I’ve always found the ‘it’s a black thang’ a lazy (and obvious) argument between the races so imagine my disappointment (and surprise) that she was trying to play the ‘race’ card-and against her own race (not to mention her own flesh and blood…unless she forget to tell me that I’m some immaculately conceived progeny that’s been checking the wrong ethnic box on the census all these years).

Anyway, there’s Alzheimer’s and there’s just plain old “whatchu talkin’ about Miss Cathy?”

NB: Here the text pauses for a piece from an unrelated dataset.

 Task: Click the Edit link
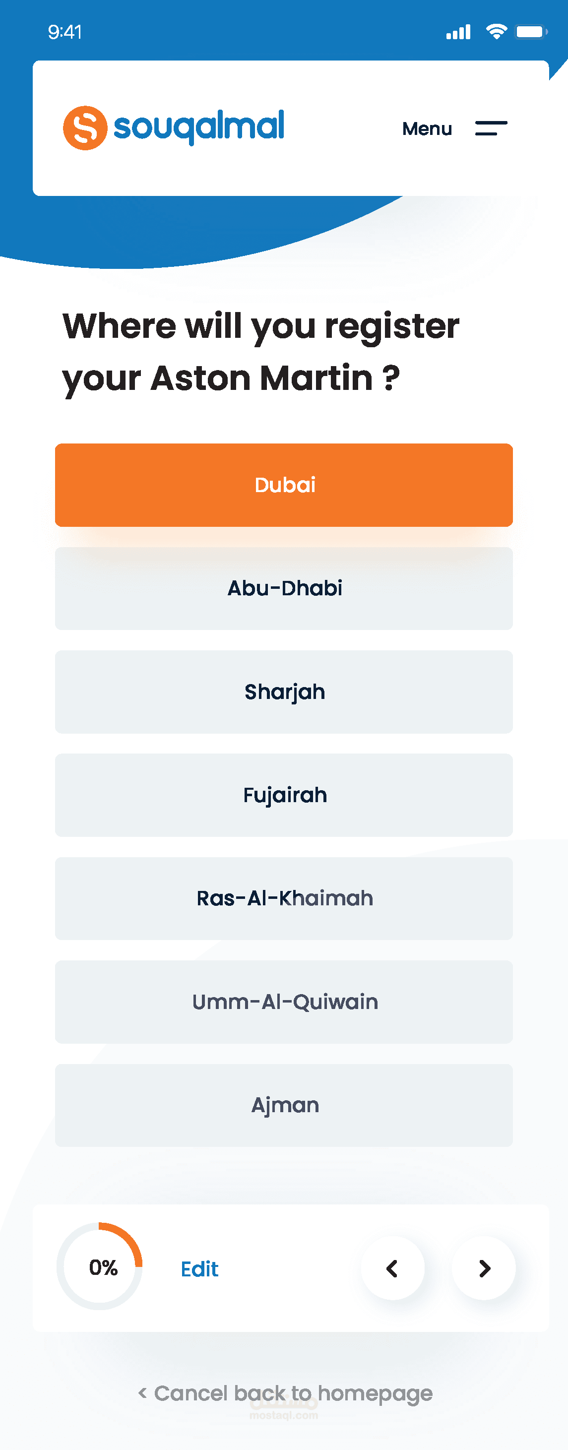[199, 1269]
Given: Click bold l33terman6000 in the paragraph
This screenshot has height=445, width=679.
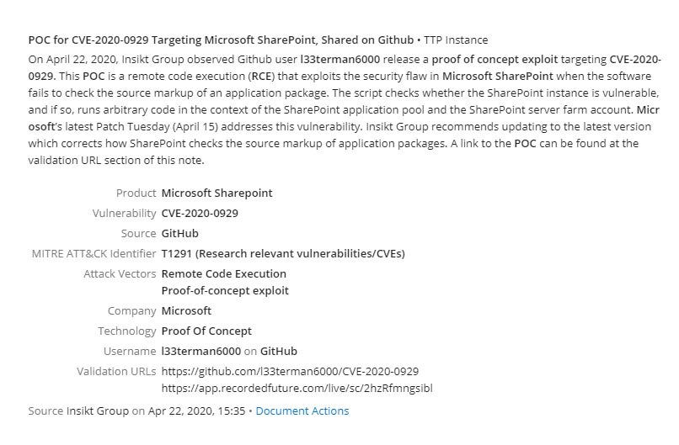Looking at the screenshot, I should click(x=340, y=59).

Hair today, (not) washed tomorrow: Pt. l


I’ve found that some of the most combustible exchanges with the loved one in my charge revolve around hygiene.

You’d expect this to be true if it were a child in my care but I’m referring to the seventy-five (going on five) year old Miss Cathy.

Since becoming my mother’s caregiver 3+ years ago we’ve clashed over many things; cooking (she shouldn’t) exercise (she should) and various and sundry other issues but none seem to bubble over the side of the tub of reason and burst into an argument the way the topic of bathing and washing her hair do (does).

I’m not sure if it’s the reversal of roles, the child now parenting the parent or embarrassment; although after wiping your parents’ rear after helping them in the bathroom you’d think that ship had long since sailed.

Believe me, it’s not that I want to be the “bath bully” anymore than I want to be on “poo patrol” but Alzheimer’s isn’t just about reminding your loved one where they put their favorite blouse.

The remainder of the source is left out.